Abstract

Enhanced recovery after surgery (ERAS) programs aim to achieve impartial surgical healthcare through the utilization of standardized protocols. Our objective was to compare disparities in hospital length of stay (LOS) by insurance payer status before and after the implementation of an ERAS protocol for cesarean delivery (CD). An ERAS-CD program was implemented at our institution in October 2018. Using a healthcare analytics platform, we compared disparities in LOS after delivery (calculated from time of delivery to discharge) based on insurance payer status before (January-June 2018) and after (January-June 2019) ERAS implementation. Student’s T test and Chi square were used for statistical comparison with p< 0.05 considered statistically significant.

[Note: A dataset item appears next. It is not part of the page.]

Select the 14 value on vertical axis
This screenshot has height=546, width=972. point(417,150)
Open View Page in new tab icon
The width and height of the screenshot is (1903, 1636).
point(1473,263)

Continuous data are expressed as mean +/- standard deviation. 883 patients underwent CD in the pre-ERAS group, 763 (86.4%) of whom had private insurance and 120 (13.6%) of whom had Medicaid. In the post-ERAS group, 892 patients had a CD; 783 (87.8%) were privately insured and 109 (12.2%) had Medicaid. Pre-ERAS, patients with Medicaid had a significantly longer mean LOS after CD than those with private insurance (3.33 +/- 1.15 days vs 3.15 +/- 0.90 days, p=0.05). After ERAS implementation, this disparity was no longer seen (2.87 +/- 1.09 days vs 2.69 +/- 0.87 days, p=0.18). Re-admission rates were similar pre- and post-ERAS; 10.8% vs 9.2%, p=0.69 for patients with Medicaid and 3.0% vs 4.0%, p=0.29 for privately insured patients. After the implementation of an ERAS-CD program, we saw a reduction in healthcare disparity as it relates to hospital LOS among patients with Medicaid vs private insurance. We believe that patient education and multidisciplinary, standardized guidelines contributed to this effect. Although our findings show promise in addressing known healthcare disparities, one must equally practice cultural competency and patient-centered care so as to achieve truly impartial surgical healthcare.